ABOUT THIS TASK.
Continue the piece on adaptogens, ashwagandha, rhodiola and the stress axis, picking up after its last sentence.

TEXT EXCERPT.
Lab finding — week 10 of Lua Labs Sub-topic L2.6. Closes the L2 line on the hypothalamic-pituitary-adrenal axis and its interaction with the ovarian cycle.

Sofía is 29 and has two supplements in her medicine cabinet

Her friend told her about ashwagandha. "It changed my life, I sleep better, I don't wake up at 3am anymore." Sofía bought it. Three weeks later: nothing. More tired, if anything. Her other friend, instead, had recommended rhodiola: "it worked for my brain fog, I have energy in the morning now". She decided to try it. One week: new anxiety, sleep-onset insomnia she did not have before.

Sofía does not know what to do. Neither does her friend. Neither does the influencer who recommended them.

What is missing from this conversation is a distinction almost no one makes: adaptogens are not interchangeable. Each one acts through a specific molecular pathway, on a specific state of the stress axis. And "ashwagandha vs rhodiola" is not a matter of preference — it is a choice that depends on what your daytime cortisol looks like today.

The claim marketing repeats and the evidence does not support

When you search for adaptogens on Google, the first idea that appears is that they "adapt to what your body needs". That they raise cortisol when it is low and lower it when it is high. That they normalize the stress axis in any direction.

This concept comes from the formal criterion of Brekhman and Dardymov in 1969: "normalizing effect regardless of the direction of the dysfunction". It is elegant. And it does not hold up when you confront it with clinical trials from the last ten years.

GIVEN MATERIAL.
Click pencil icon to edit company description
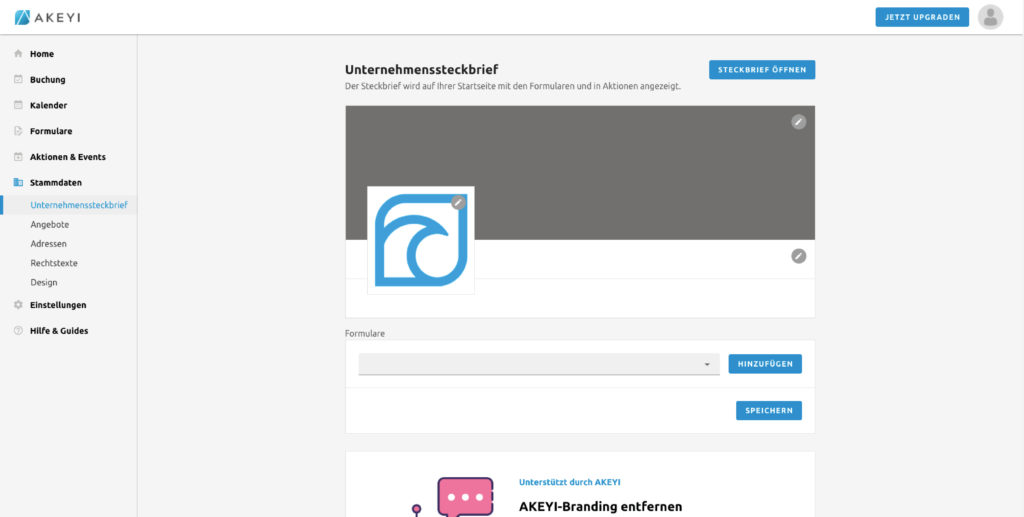This screenshot has width=1024, height=517. click(798, 256)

EXERCISE ANSWER.
No human RCT of ashwagandha shows that it raises cortisol when it is low. The foundational RCT (Chandrasekhar 2012, KSM-66 300mg bid × 60 days, n=64) measured a 27.9% reduction in serum cortisol in adults with subjective stress — all patients with an activated axis. The perimenopause RCT (Gopal 2021, n=100, 8 weeks) measured hormonal improvement (↑estradiol, ↑progesterone, ↓FSH, ↓LH) and reduction in hot flashes — but did not measure cortisol. The menopause RCT (Vani 2025, n=60) replicated the hormonal pattern.

What these studies show is clear: ashwagandha works by lowering elevated cortisol. The opposite directionality — raising collapsed cortisol — has no evidence.

This matters because it means ashwagandha is not a universal tool. It is a directional tool. And choosing it without understanding the direction of the problem is why so many women report that "it did nothing for me".

The piece that changes everything: two daytime cortisol phenotypes

In the report from three days ago, we described the two daytime cortisol phenotypes the literature distinguishes in perimenopause:

Phenotype A — Hyperreactive HPA. High morning cortisol, elevated cortisol awakening response (CAR), sleep-onset insomnia or 3am awakenings with a racing mind, anxiety, morning hot flashes. The stress axis is overactivated.

Phenotype B — Collapsed Allostatic Load. Low morning cortisol, flat or inverted CAR, sustained fatigue that does not improve with coffee, brain fog, difficulty getting the day started, diffuse hot flashes without a clear pattern. The stress axis is collapsed in its amplitude.

Both can coexist with the same age, the same amount of "objective stress", the same "normal" hormone panel. They are different phenotypes of the same axis. And adaptogens respond to them differently.

Ashwagandha: the adaptogen for Phenotype A

The main active compound in KSM-66 extract is withaferin A and other withanolides. Its molecular mechanism has three layers worth understanding:

First layer — NF-κB inhibition. Withanolides inhibit NF-κB through a bond with cysteine 38 of its p65 subunit. NF-κB is the transcription factor that, under inflammatory stress (including LPS from a gut with dysbiosis), activates CRH production in the hypothalamus. Less NF-κB → less CRH → less ACTH → less cortisol. It is a pathway that acts upstream of the axis.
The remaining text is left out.